Top up fees- why equality is a cruel doctrine in the NHS
Linda O’Boyle is now dead, but she became the focus of the media campaign that forced the labour Government to change its mind. Her life was prolonged by the use of the anti-cancer drug Cetuximab.
She paid for it because the NHS would not do so. She was denied NHS care as a consequence, and had to pay another £11,000 to private hospitals for chemotherapy and nursing.
Mrs O’Boyle was one of many suffering from terminal illness who have gone through the same ordeal.
Nevertheless, there are plenty of people who continue to insist that, if the NHS cannot afford to pay for a particular drug, it is better that patients who need it die faster without it, and for them to be refused all NHS care should they pay to obtain it for themselves. Why would anyone adopt that cruel and irrational position?
No one is harmed when a patient like Mrs O’Boyle buys a drug which her doctors have recommended but the NHS will not fund. But there is a very obvious benefit to the patient. A policy which generates benefits without causing harm is obviously better than one which just causes harm. The choice between those two is a no-brainer.
Health Direct does not want to accuse those who advocate the policy of denying NHS treatment to patients who buy their drugs of having no brains. It is probably better to call them deluded. The villain is a misunderstanding of the ideal of equality: if everyone cannot have a benefit, it is better that no one should have it.
This implies that there should be no medical care at all if it is impossible to achieve the outcome in which that care is exactly the same for everyone. But that result cannot possibly be achieved, not least because doctors vary in their levels of competence and skill.
Those treated by the better doctors receive a higher standard of medical care than those treated by the less able and experienced. No egalitarian is so deluded as to believe that this means we should dismantle the NHS and make access to any kind of medical care illegal.
But that’s the logical consequence of their doctrine that the most important value is not to provide medical care, but to ensure exact equality of outcomes for everyone.
The “harm” that the egalitarians claim is caused by allowing patients both to purchase drugs and to receive NHS care is, in reality, no harm at all. Someone who does not receive the best care possible from the very best doctors in the world is not harmed by the fact that there are people who do.
Professor Mike Richards, who wrote the report which led to the labour Government changing its policy, ties himself up in knots in an effort to both accept and reject that truth. He ends up recommending a compromise: patients who pay for drugs should not be denied NHS care, but they should not be treated in NHS hospitals.
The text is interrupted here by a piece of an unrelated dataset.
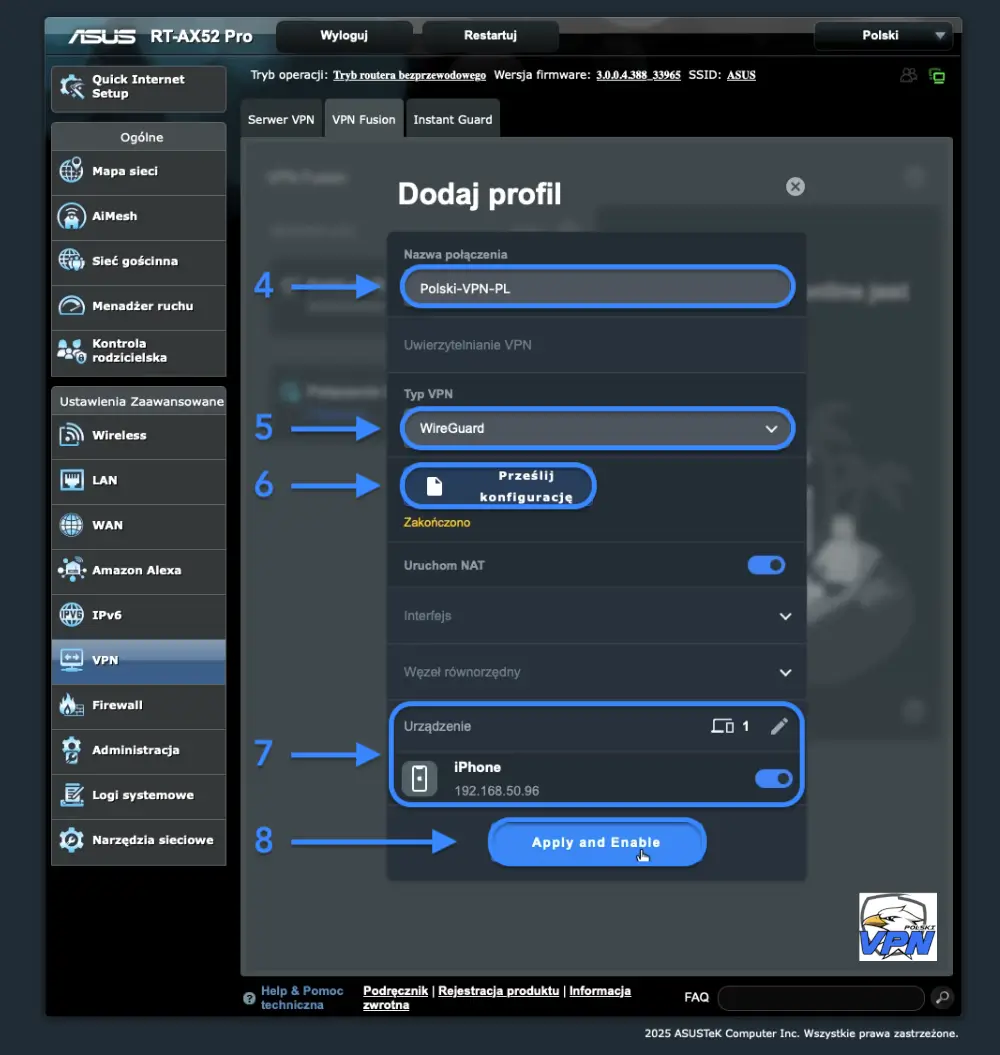1000x1055 pixels.
Task: Disable the Uruchom NAT toggle
Action: click(766, 565)
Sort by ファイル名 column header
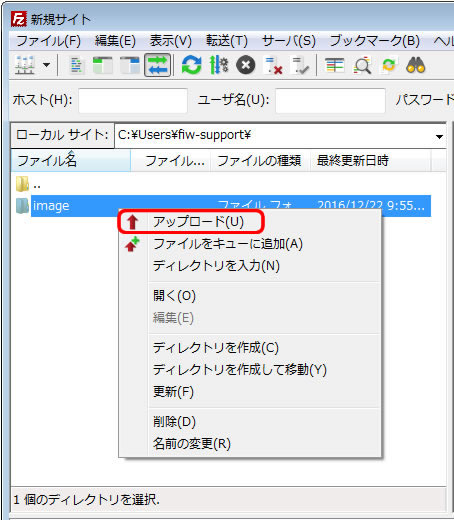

They should pay for any tests, scans and treatments to deal with complications arising from the additional drugs they pay for themselves.
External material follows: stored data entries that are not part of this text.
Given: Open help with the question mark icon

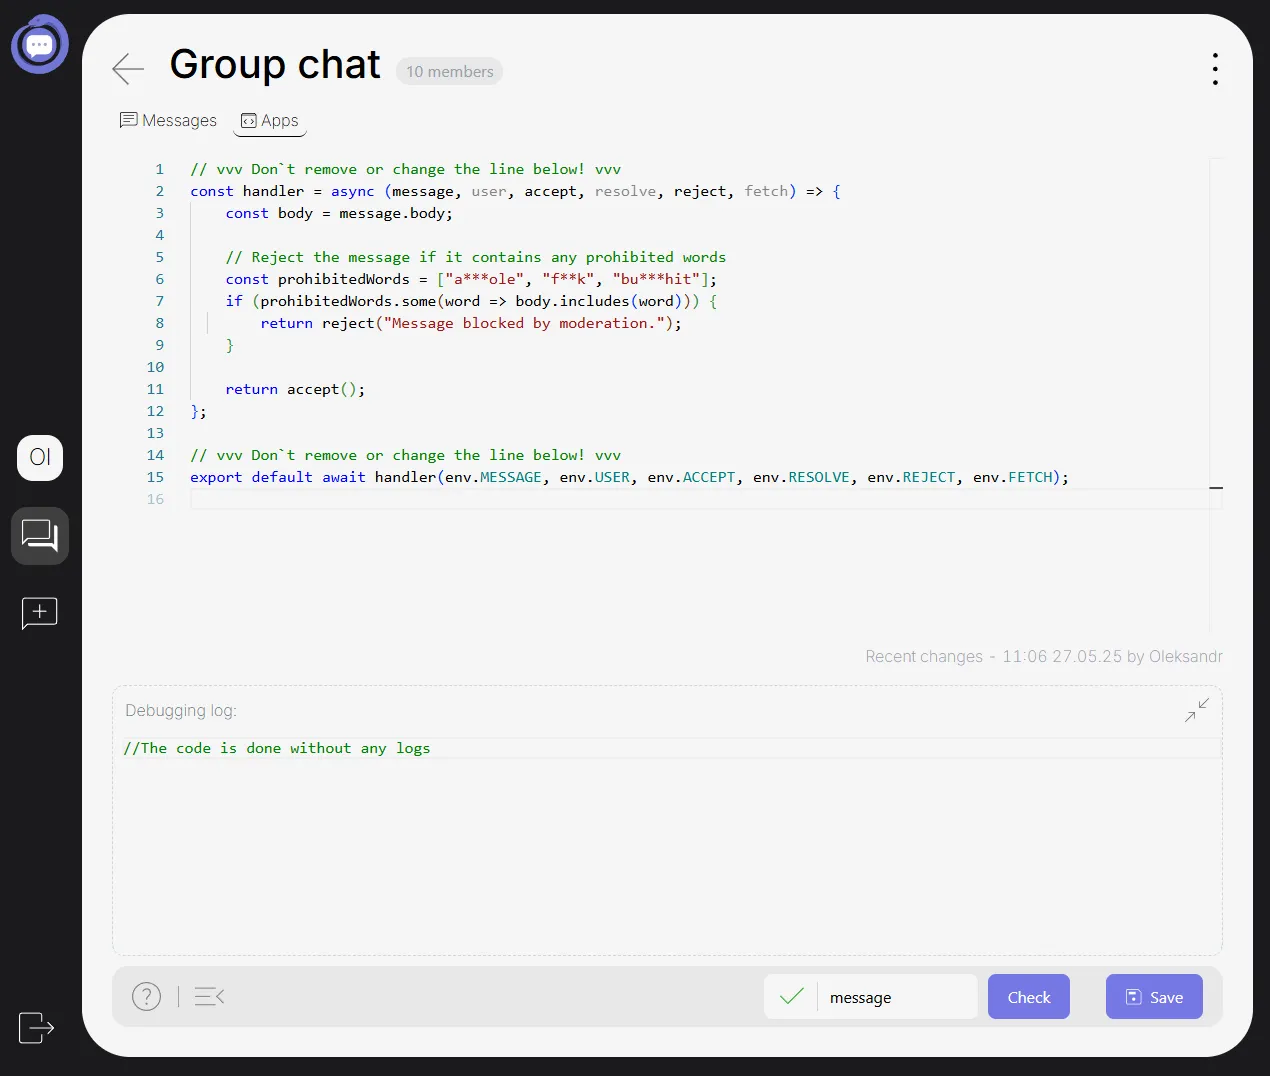Looking at the screenshot, I should [146, 996].
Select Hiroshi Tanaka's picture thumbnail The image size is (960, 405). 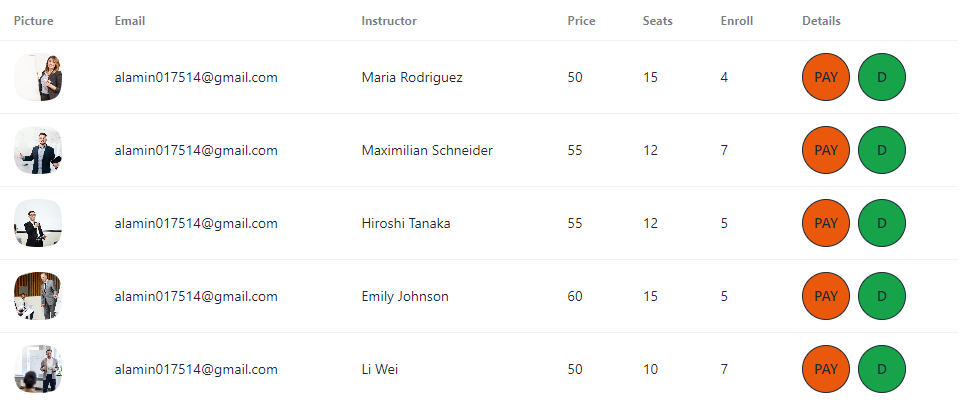coord(38,223)
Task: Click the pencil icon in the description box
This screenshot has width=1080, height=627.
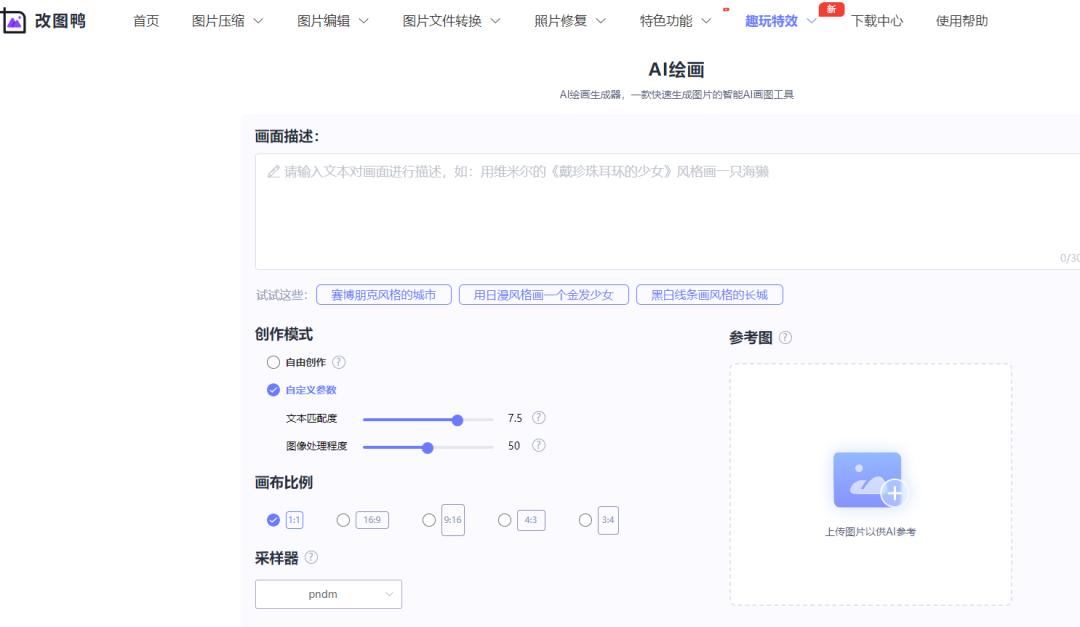Action: (274, 171)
The compromise will soon become untenable: differentiating between the tests and treatments that are made necessary because of the extra drugs, and those that are not, is often impossible. And what will happen if a patient is admitted into intensive care when they are due another dose of the drugs they pay for?
Will those drugs be administered in the NHS ward or not? Assessing such matters on a “case by case basis”, as the Government proposes to do, is a recipe for precisely the outcome the Government says it wishes to avoid: patients being treated in wildly different ways, depending on the whim of the administrator who makes the decision.
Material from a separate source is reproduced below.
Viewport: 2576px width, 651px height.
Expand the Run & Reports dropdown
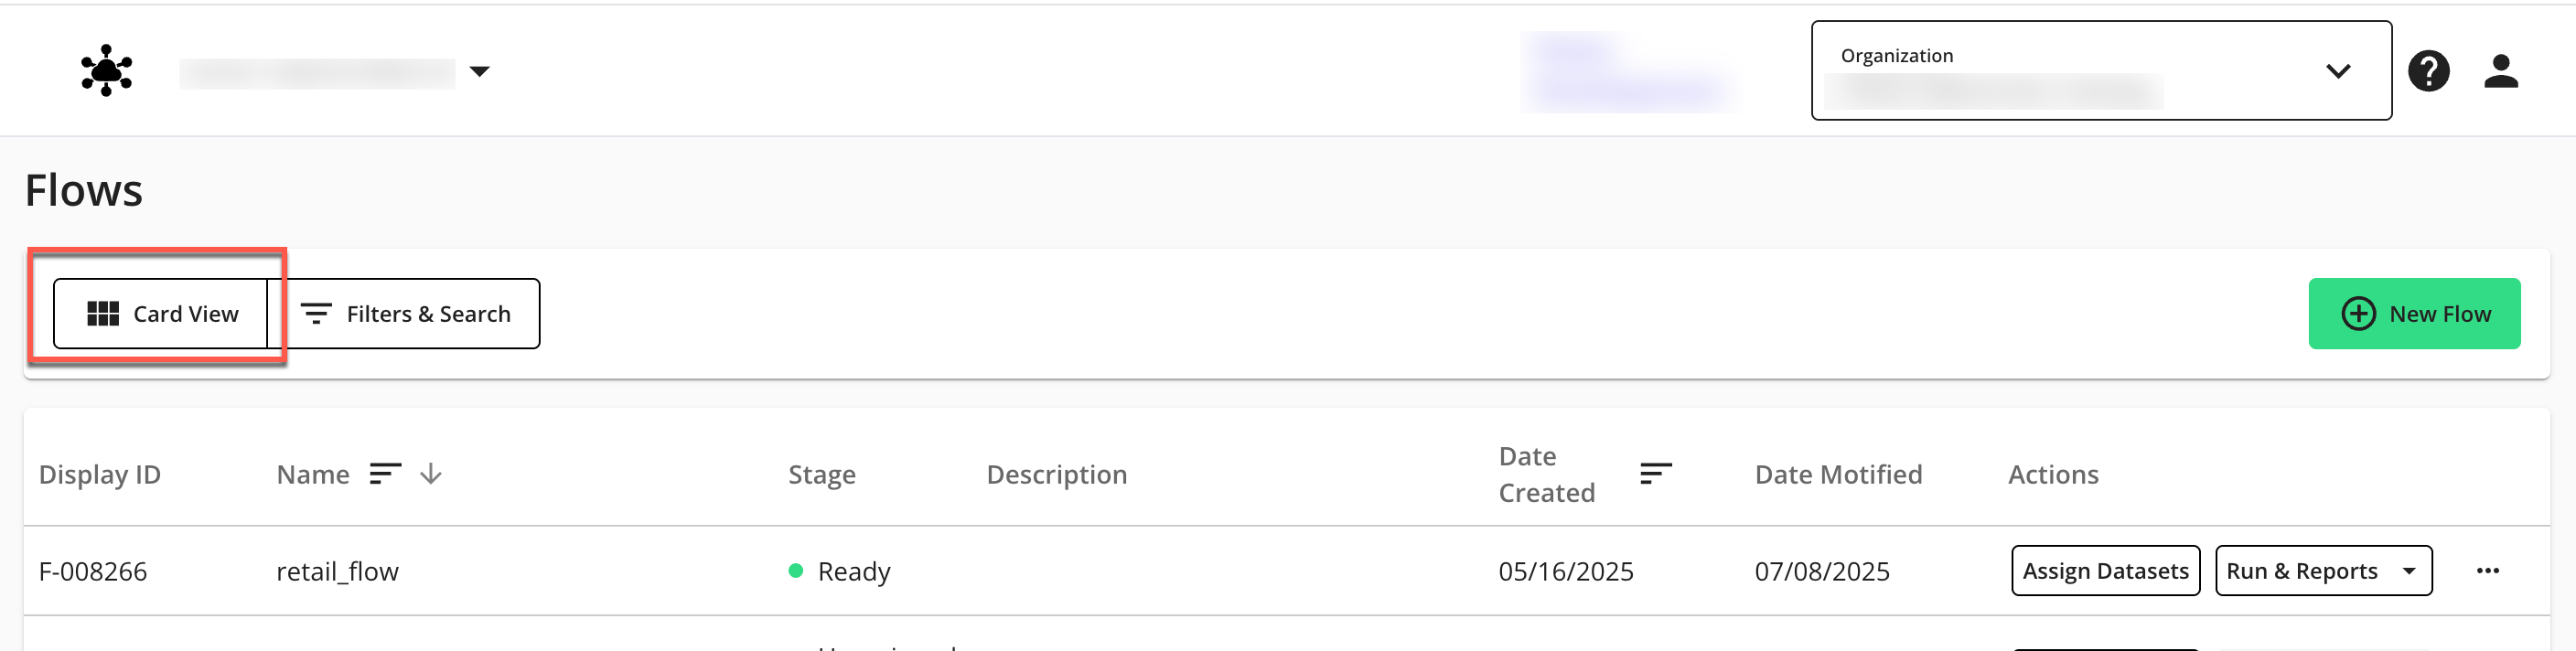tap(2409, 570)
The idea that medical care should be distributed according to need, and not on ability to pay for it, has one problem: doctors and nurses do not work for free, and drug companies do not give away drugs for nothing.
In 2003, the Wanless report on the funding of the NHS predicted that total NHS spending would rise from £68 billion to £154 billion in 2022. More recent estimates suggest that spending will increase to £184 billion. Such a huge sum won’t come from general taxation: voters are not willing to pay taxes at the level necessary.
It means that “co-payments” – contributions from individual patients towards the cost of their own care – will inevitably have to increase.
Misguided egalitarians will try to prevent it. But they will only be able to do so by denying people medical care, and by going straight back to the situation in which someone like Linda O’Brien is pushed out of an NHS hospital because she makes a contribution to the cost of the drugs she needs. Is that the outcome they want?